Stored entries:

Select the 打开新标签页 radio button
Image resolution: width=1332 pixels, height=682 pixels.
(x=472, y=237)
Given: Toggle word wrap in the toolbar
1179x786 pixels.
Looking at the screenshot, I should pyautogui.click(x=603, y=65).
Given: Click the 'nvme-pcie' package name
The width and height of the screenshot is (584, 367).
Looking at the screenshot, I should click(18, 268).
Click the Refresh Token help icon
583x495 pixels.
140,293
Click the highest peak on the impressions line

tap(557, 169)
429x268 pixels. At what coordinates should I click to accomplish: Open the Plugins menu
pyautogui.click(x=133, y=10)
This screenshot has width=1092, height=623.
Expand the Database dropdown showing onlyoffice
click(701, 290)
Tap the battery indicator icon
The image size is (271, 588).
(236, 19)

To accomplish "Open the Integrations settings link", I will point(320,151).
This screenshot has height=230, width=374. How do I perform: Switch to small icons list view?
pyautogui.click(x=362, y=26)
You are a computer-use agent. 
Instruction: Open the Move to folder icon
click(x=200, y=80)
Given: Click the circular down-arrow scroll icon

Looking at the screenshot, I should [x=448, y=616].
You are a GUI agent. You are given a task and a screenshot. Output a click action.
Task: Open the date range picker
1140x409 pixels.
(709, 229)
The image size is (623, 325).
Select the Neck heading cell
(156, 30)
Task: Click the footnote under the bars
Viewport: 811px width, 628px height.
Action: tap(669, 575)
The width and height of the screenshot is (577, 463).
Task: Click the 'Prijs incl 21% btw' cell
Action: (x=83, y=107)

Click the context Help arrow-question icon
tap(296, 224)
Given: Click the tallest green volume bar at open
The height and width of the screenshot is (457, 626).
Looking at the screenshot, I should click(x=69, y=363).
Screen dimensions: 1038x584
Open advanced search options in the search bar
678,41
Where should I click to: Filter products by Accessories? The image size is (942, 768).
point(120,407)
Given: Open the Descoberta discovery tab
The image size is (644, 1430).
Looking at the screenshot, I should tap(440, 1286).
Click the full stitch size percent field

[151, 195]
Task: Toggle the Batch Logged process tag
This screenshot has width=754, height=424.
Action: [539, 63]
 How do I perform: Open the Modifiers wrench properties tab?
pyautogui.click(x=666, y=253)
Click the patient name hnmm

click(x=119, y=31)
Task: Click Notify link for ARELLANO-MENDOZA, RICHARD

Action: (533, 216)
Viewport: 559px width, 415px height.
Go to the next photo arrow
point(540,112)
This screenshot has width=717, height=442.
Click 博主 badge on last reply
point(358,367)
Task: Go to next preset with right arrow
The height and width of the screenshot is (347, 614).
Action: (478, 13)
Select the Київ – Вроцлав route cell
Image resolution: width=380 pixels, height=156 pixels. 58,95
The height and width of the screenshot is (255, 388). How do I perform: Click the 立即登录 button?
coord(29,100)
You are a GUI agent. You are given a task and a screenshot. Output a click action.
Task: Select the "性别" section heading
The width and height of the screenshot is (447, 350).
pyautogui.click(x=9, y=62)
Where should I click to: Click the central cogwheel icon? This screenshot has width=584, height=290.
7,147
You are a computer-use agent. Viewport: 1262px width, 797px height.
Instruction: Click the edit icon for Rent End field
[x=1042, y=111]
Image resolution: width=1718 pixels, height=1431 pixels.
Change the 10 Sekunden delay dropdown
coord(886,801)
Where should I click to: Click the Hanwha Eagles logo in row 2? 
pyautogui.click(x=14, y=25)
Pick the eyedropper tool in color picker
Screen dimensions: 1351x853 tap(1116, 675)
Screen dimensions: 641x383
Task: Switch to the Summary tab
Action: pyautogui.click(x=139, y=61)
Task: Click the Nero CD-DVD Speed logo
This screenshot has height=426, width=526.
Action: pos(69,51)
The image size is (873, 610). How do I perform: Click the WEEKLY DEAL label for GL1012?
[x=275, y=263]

Exercise prompt: Set down the entries above once more, verbatim.

Output for this task:
Select the 打开新标签页 radio button
Image resolution: width=1332 pixels, height=682 pixels.
(x=472, y=237)
Given: Toggle word wrap in the toolbar
1179x786 pixels.
Looking at the screenshot, I should pyautogui.click(x=603, y=65).
Given: Click the 'nvme-pcie' package name
The width and height of the screenshot is (584, 367).
Looking at the screenshot, I should click(18, 268).
Click the Refresh Token help icon
583x495 pixels.
140,293
Click the highest peak on the impressions line

tap(557, 169)
429x268 pixels. At what coordinates should I click to accomplish: Open the Plugins menu
pyautogui.click(x=133, y=10)
This screenshot has width=1092, height=623.
Expand the Database dropdown showing onlyoffice
click(701, 290)
Tap the battery indicator icon
The image size is (271, 588).
(236, 19)

To accomplish "Open the Integrations settings link", I will point(320,151).
This screenshot has height=230, width=374. How do I perform: Switch to small icons list view?
pyautogui.click(x=362, y=26)
You are a computer-use agent. 
Instruction: Open the Move to folder icon
click(x=200, y=80)
Given: Click the circular down-arrow scroll icon

Looking at the screenshot, I should [x=448, y=616].
You are a GUI agent. You are given a task and a screenshot. Output a click action.
Task: Open the date range picker
1140x409 pixels.
(709, 229)
The image size is (623, 325).
Select the Neck heading cell
(156, 30)
Task: Click the footnote under the bars
Viewport: 811px width, 628px height.
Action: tap(669, 575)
The width and height of the screenshot is (577, 463).
Task: Click the 'Prijs incl 21% btw' cell
Action: (x=83, y=107)

Click the context Help arrow-question icon
tap(296, 224)
Given: Click the tallest green volume bar at open
The height and width of the screenshot is (457, 626).
Looking at the screenshot, I should click(x=69, y=363).
Screen dimensions: 1038x584
Open advanced search options in the search bar
678,41
Where should I click to: Filter products by Accessories? The image size is (942, 768).
point(120,407)
Given: Open the Descoberta discovery tab
The image size is (644, 1430).
Looking at the screenshot, I should tap(440, 1286).
Click the full stitch size percent field

[151, 195]
Task: Toggle the Batch Logged process tag
This screenshot has width=754, height=424.
Action: [539, 63]
 How do I perform: Open the Modifiers wrench properties tab?
pyautogui.click(x=666, y=253)
Click the patient name hnmm

click(x=119, y=31)
Task: Click Notify link for ARELLANO-MENDOZA, RICHARD

Action: (533, 216)
Viewport: 559px width, 415px height.
Go to the next photo arrow
point(540,112)
This screenshot has width=717, height=442.
Click 博主 badge on last reply
point(358,367)
Task: Go to next preset with right arrow
The height and width of the screenshot is (347, 614).
Action: (478, 13)
Select the Київ – Вроцлав route cell
Image resolution: width=380 pixels, height=156 pixels. 58,95
The height and width of the screenshot is (255, 388). How do I perform: Click the 立即登录 button?
coord(29,100)
You are a GUI agent. You are given a task and a screenshot. Output a click action.
Task: Select the "性别" section heading
The width and height of the screenshot is (447, 350).
pyautogui.click(x=9, y=62)
Where should I click to: Click the central cogwheel icon? This screenshot has width=584, height=290.
7,147
You are a computer-use agent. Viewport: 1262px width, 797px height.
Instruction: Click the edit icon for Rent End field
[x=1042, y=111]
Image resolution: width=1718 pixels, height=1431 pixels.
Change the 10 Sekunden delay dropdown
coord(886,801)
Where should I click to: Click the Hanwha Eagles logo in row 2? 
pyautogui.click(x=14, y=25)
Pick the eyedropper tool in color picker
Screen dimensions: 1351x853 tap(1116, 675)
Screen dimensions: 641x383
Task: Switch to the Summary tab
Action: pyautogui.click(x=139, y=61)
Task: Click the Nero CD-DVD Speed logo
This screenshot has height=426, width=526.
Action: pos(69,51)
The image size is (873, 610). How do I perform: Click the WEEKLY DEAL label for GL1012?
[x=275, y=263]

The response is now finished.